[Opening Data for analysis section]

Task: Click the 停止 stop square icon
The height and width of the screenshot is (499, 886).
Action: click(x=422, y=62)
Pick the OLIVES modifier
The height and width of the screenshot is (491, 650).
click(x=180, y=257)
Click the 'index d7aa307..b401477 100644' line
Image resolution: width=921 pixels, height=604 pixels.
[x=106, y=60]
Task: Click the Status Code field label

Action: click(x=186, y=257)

[Closing Data for analysis section]
[Opening Data for analysis section]

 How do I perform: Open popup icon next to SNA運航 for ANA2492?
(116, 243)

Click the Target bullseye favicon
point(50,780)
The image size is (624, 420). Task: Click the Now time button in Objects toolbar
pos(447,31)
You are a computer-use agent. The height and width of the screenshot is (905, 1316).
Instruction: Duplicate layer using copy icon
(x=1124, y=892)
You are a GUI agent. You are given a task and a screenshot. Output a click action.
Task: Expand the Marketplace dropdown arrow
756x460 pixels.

[Closing Data for analysis section]

Exercise instructions ▸
The lines to extract from the data above begin with the line containing "Instruction: Duplicate layer using copy icon" and end with the line containing "756x460 pixels.". Extract them exactly, including both.

Written answer ▸
Instruction: Duplicate layer using copy icon
(x=1124, y=892)
You are a GUI agent. You are given a task and a screenshot. Output a click action.
Task: Expand the Marketplace dropdown arrow
756x460 pixels.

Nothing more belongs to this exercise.